- [What this task involves]:
In the material, swap "gavel" for "hammer" in the lines from the one containing "You are a computer-use agent. Viewport: 1512px" through the one containing "Instruction: Click the gavel", inclusive, and give back only those lines with everything else unchanged.

- [Items]:

● ● ● ● ● ● ●

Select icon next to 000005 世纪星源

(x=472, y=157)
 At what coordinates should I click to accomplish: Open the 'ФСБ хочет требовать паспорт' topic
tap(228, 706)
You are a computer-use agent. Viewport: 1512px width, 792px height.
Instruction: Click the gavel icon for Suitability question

● ● ● ● ● ● ●

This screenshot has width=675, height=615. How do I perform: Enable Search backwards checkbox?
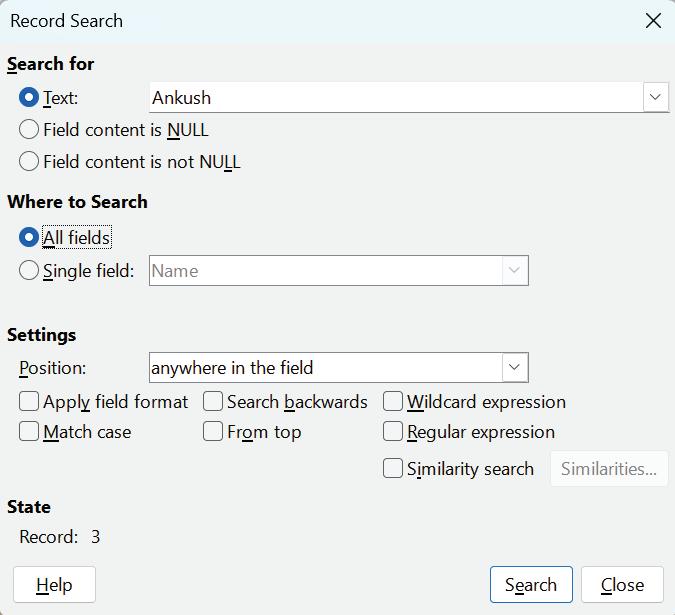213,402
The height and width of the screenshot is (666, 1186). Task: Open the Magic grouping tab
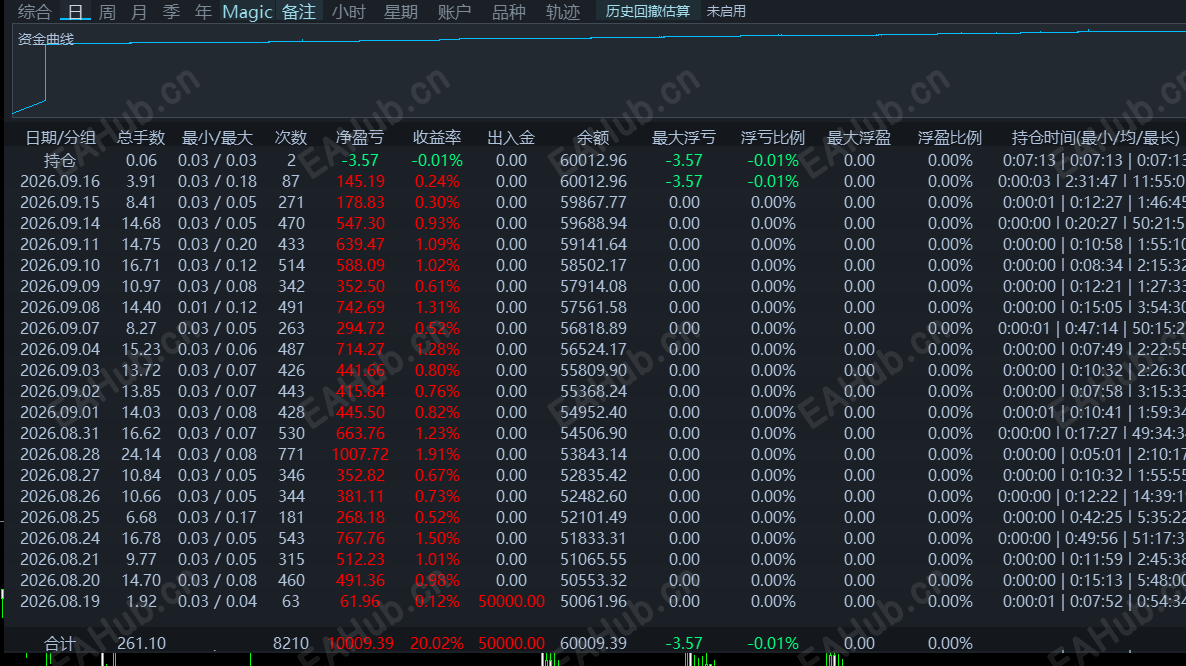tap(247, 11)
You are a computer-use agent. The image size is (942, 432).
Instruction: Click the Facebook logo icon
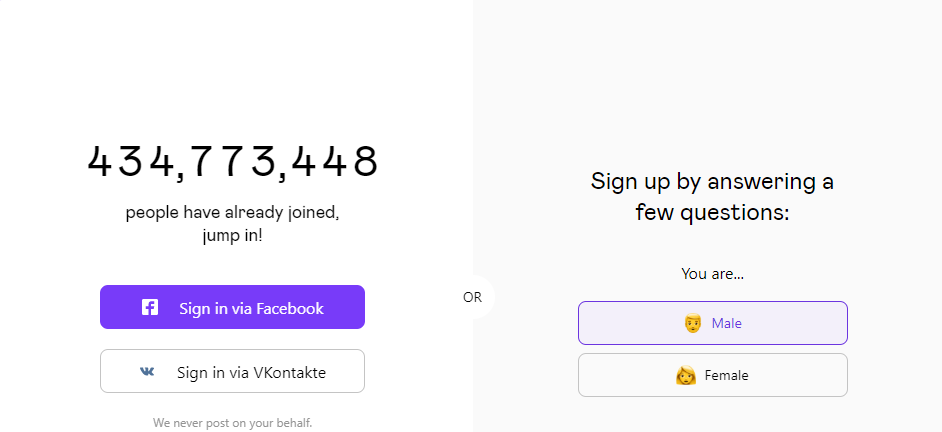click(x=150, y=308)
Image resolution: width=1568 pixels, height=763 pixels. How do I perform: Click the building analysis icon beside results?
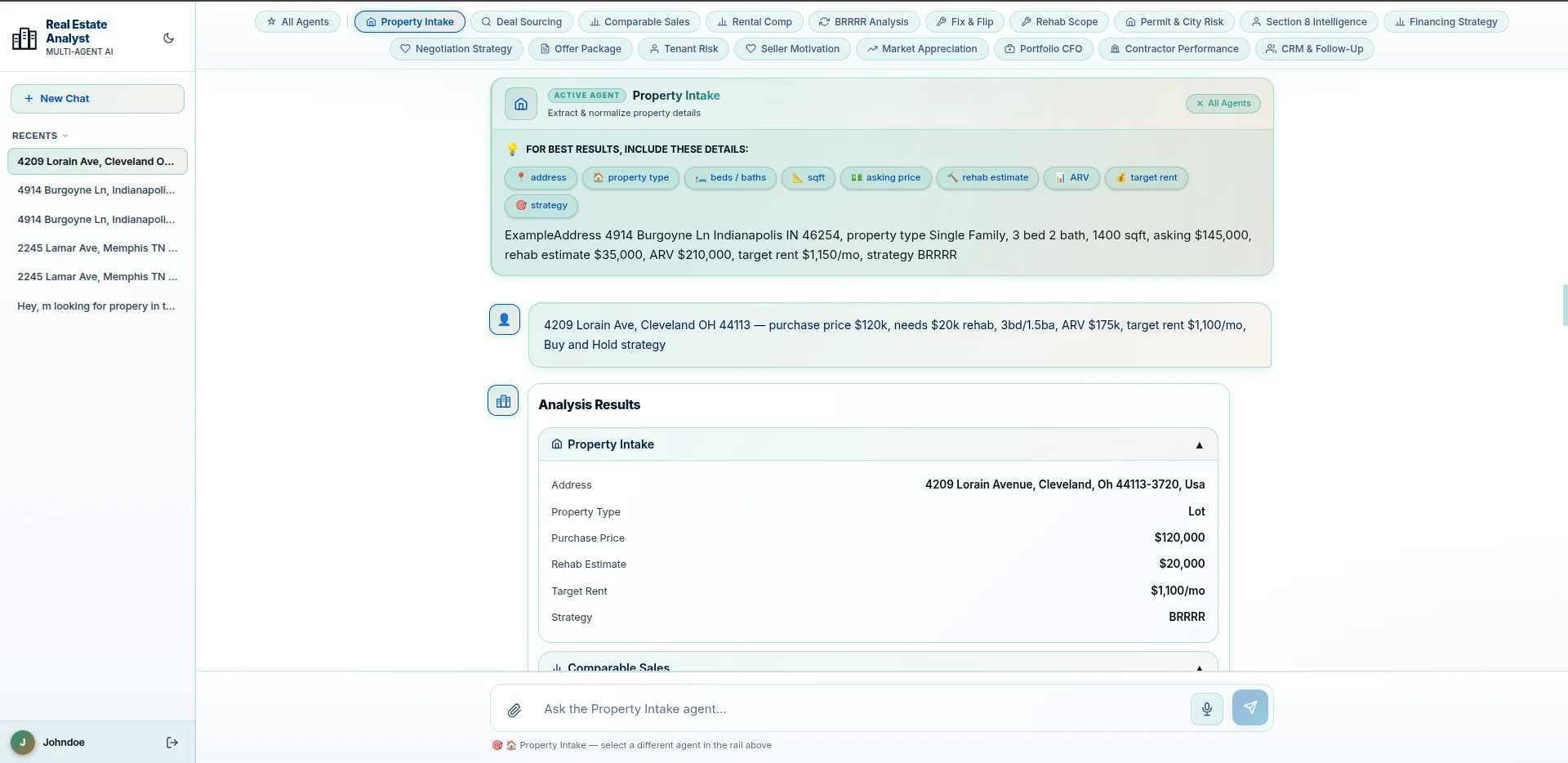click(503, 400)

● ● ● ● ● ● ●

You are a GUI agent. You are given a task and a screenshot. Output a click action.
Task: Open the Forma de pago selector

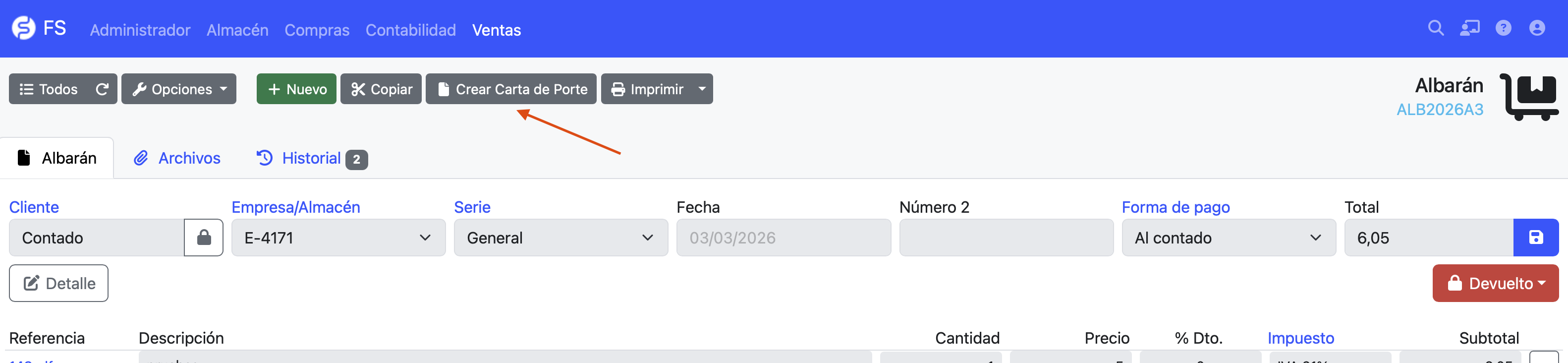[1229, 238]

● ● ● ● ● ● ●

- [Output below]:
You are a computer-use agent. Viewport: 1512px width, 792px height.
Instruction: Click the hammer icon for Suitability question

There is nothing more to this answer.